+++ GIVEN DATA +++

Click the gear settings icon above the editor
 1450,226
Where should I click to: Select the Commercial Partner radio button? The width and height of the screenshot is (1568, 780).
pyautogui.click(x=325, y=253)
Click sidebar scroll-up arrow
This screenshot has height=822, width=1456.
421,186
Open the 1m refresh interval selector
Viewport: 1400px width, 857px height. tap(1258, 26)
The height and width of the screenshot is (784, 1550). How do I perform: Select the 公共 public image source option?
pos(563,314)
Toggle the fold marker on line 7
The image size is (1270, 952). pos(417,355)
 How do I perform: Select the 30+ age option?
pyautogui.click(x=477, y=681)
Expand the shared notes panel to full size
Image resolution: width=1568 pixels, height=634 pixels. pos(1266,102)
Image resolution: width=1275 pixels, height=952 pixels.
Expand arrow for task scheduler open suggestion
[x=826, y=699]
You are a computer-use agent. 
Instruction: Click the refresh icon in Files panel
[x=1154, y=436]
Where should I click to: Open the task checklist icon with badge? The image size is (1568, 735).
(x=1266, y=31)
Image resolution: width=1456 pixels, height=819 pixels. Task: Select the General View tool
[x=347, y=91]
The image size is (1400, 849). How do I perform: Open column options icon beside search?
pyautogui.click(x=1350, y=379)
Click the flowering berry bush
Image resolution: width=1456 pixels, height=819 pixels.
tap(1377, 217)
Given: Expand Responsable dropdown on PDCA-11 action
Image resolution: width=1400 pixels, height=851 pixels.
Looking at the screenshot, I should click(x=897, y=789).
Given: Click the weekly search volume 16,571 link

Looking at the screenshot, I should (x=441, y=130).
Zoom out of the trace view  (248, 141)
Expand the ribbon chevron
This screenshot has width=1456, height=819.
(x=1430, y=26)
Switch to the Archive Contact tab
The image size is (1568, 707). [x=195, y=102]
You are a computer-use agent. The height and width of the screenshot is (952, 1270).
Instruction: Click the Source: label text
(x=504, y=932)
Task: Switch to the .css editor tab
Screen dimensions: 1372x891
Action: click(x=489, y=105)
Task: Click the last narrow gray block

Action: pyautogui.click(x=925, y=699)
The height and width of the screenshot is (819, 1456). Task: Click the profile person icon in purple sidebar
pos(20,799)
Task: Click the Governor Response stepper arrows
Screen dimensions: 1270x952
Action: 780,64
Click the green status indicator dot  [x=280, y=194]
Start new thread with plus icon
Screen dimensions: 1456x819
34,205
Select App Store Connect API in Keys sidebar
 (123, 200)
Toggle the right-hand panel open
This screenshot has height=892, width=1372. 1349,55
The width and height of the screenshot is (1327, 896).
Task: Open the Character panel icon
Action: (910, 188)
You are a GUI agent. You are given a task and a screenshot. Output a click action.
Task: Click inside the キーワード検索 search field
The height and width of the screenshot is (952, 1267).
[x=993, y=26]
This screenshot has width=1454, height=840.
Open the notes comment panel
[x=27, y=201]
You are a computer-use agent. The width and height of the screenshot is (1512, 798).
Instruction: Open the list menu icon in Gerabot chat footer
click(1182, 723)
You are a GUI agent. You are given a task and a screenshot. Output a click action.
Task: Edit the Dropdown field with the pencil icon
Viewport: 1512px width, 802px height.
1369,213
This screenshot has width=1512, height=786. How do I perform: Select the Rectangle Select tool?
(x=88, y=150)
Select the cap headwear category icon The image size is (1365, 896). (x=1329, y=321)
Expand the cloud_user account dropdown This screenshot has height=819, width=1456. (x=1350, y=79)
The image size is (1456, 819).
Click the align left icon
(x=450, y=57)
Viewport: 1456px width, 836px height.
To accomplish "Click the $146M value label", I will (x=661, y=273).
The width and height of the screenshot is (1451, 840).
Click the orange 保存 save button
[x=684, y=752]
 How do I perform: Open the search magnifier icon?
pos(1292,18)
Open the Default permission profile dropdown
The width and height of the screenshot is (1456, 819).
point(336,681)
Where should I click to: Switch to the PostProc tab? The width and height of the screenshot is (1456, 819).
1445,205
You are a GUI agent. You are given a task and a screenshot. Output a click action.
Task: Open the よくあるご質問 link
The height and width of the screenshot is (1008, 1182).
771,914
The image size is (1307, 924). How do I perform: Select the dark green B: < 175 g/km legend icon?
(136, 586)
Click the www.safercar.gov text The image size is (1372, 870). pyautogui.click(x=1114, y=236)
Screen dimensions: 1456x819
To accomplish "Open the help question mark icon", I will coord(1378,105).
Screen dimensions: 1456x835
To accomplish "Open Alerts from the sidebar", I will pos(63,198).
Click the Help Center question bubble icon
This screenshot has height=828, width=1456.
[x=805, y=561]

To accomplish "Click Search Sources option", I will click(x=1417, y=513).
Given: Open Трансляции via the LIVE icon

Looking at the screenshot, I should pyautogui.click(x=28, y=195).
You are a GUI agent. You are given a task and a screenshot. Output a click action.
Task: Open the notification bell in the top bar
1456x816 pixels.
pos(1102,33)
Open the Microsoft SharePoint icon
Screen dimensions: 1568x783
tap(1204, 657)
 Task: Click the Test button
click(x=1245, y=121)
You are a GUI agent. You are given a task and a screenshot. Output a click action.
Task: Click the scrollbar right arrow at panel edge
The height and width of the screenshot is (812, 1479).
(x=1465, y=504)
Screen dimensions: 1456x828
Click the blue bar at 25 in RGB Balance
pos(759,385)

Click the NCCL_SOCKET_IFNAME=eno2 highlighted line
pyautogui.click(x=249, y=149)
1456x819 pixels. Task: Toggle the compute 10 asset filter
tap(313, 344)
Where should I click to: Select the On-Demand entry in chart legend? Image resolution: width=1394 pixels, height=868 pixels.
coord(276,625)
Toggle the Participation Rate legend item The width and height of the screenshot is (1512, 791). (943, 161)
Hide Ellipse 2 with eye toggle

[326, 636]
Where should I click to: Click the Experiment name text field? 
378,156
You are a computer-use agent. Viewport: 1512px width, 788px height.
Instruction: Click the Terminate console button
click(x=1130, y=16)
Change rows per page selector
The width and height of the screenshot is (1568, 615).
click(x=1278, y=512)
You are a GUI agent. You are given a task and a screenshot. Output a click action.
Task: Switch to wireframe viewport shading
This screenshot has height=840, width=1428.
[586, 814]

+++

Print, from the entries above, the line with "Task: Switch to the .css editor tab", the line with "You are a computer-use agent. The width" and all lines between them, exactly and with nothing else.

- [PROBLEM SOLUTION]:
Task: Switch to the .css editor tab
Screen dimensions: 1372x891
Action: click(x=489, y=105)
Task: Click the last narrow gray block

Action: pyautogui.click(x=925, y=699)
The height and width of the screenshot is (819, 1456). Task: Click the profile person icon in purple sidebar
pos(20,799)
Task: Click the Governor Response stepper arrows
Screen dimensions: 1270x952
Action: 780,64
Click the green status indicator dot  [x=280, y=194]
Start new thread with plus icon
Screen dimensions: 1456x819
34,205
Select App Store Connect API in Keys sidebar
 (123, 200)
Toggle the right-hand panel open
This screenshot has height=892, width=1372. 1349,55
The width and height of the screenshot is (1327, 896).
Task: Open the Character panel icon
Action: (910, 188)
You are a GUI agent. You are given a task and a screenshot. Output a click action.
Task: Click inside the キーワード検索 search field
The height and width of the screenshot is (952, 1267).
[x=993, y=26]
This screenshot has width=1454, height=840.
Open the notes comment panel
[x=27, y=201]
You are a computer-use agent. The width and height of the screenshot is (1512, 798).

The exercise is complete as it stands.